EXERCISE BRIEF: From the line containing "The width and" through the last line below, copy every line exactly, leaving out the pictures.

=-=-=

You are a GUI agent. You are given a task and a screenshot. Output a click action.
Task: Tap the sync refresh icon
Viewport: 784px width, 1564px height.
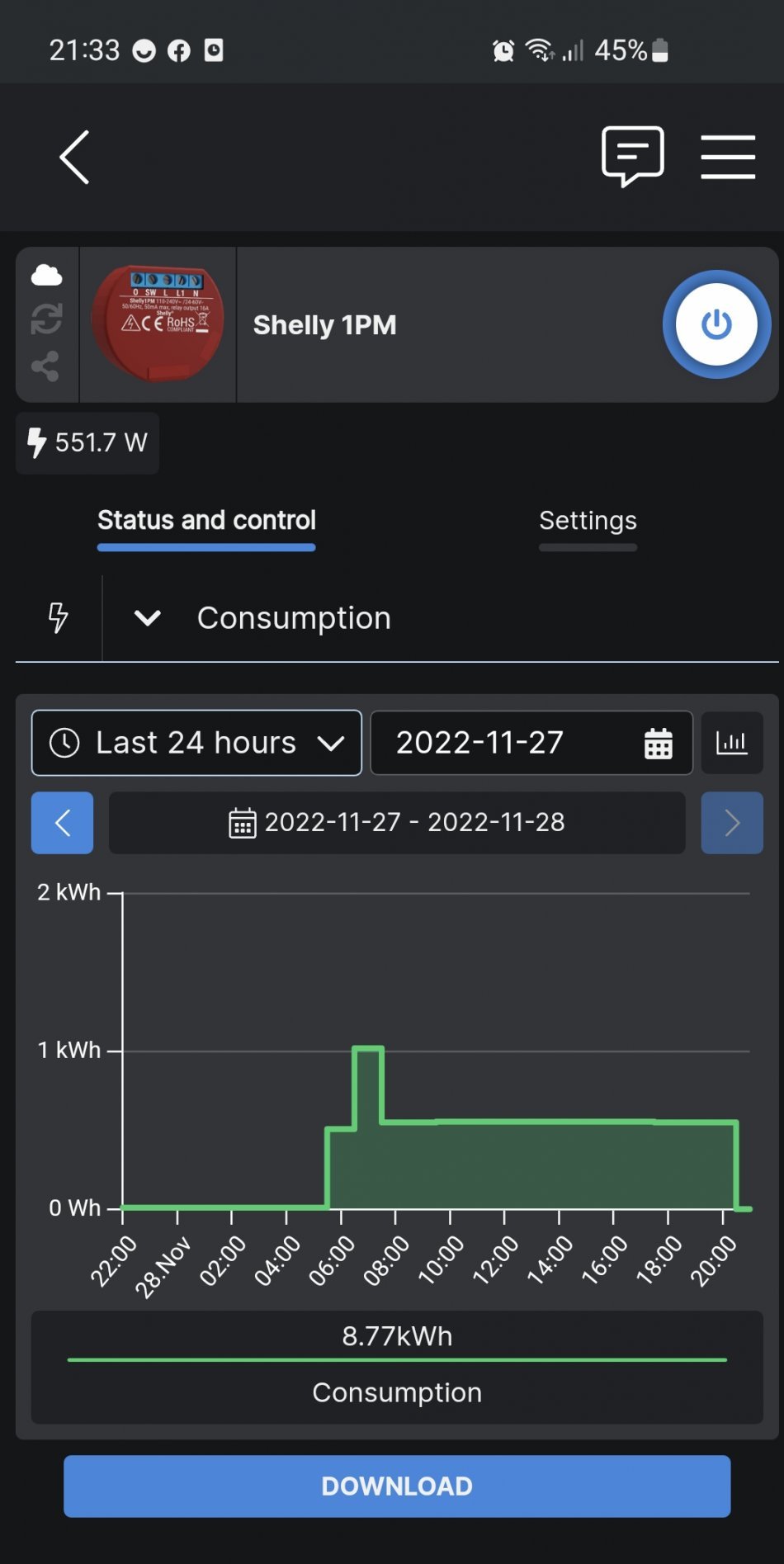47,319
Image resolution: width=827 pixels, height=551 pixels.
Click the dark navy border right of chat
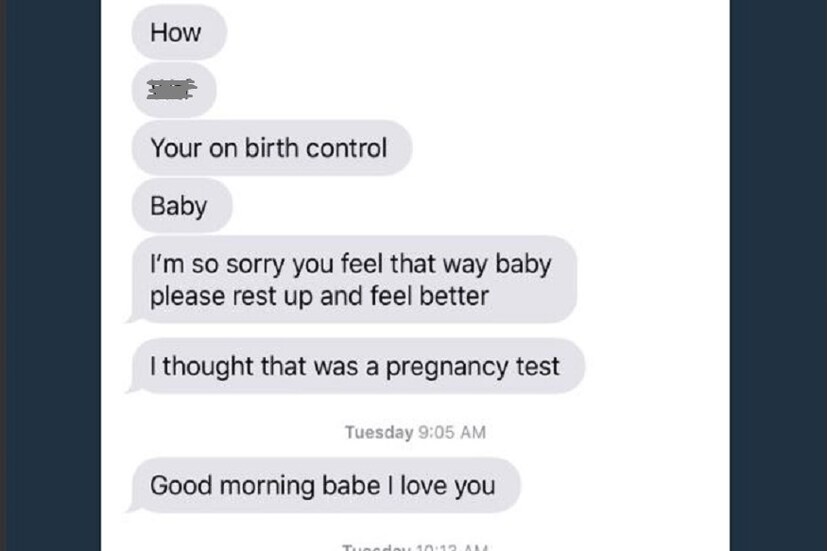pos(778,275)
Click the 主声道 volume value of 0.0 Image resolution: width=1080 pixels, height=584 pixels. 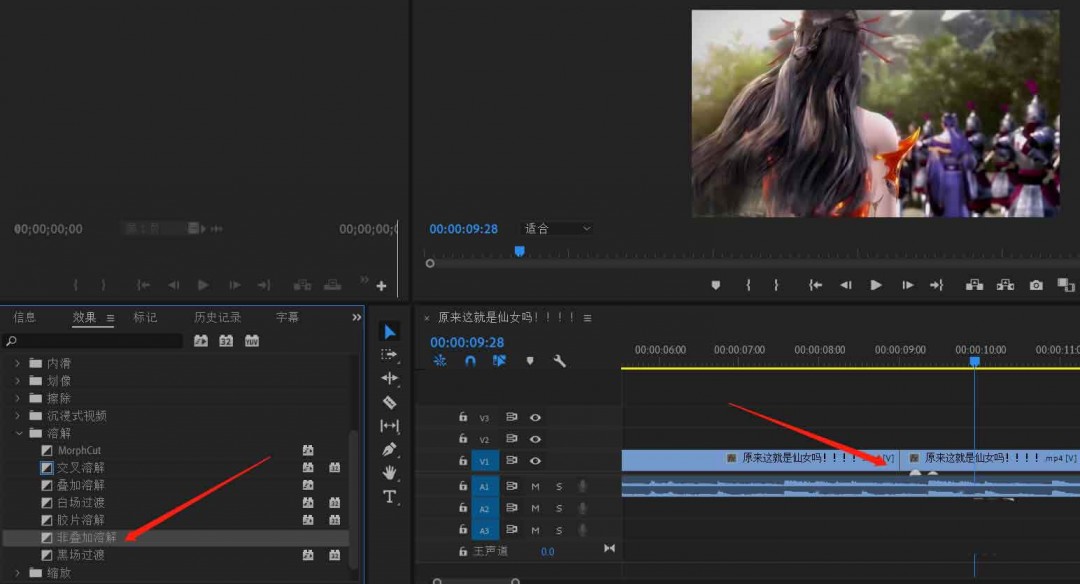click(x=547, y=551)
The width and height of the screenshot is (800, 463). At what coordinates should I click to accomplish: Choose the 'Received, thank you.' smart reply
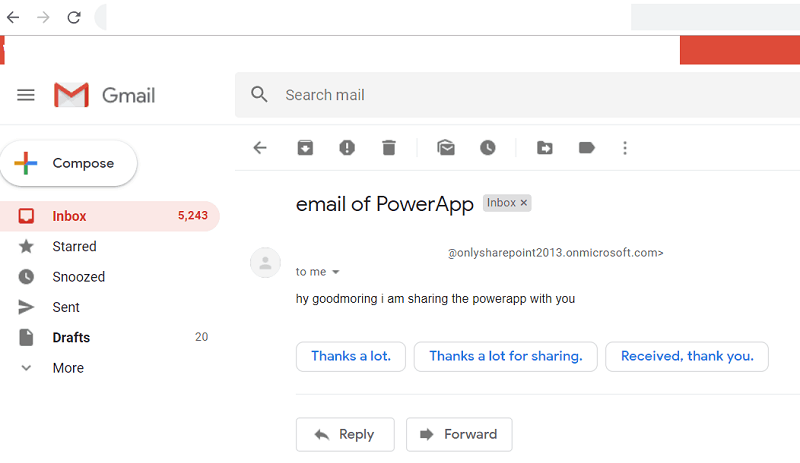click(x=686, y=356)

=-=-=

RESPONSE BOX:
The width and height of the screenshot is (800, 463). At what coordinates should I click to accomplish: Choose the 'Received, thank you.' smart reply
click(x=686, y=356)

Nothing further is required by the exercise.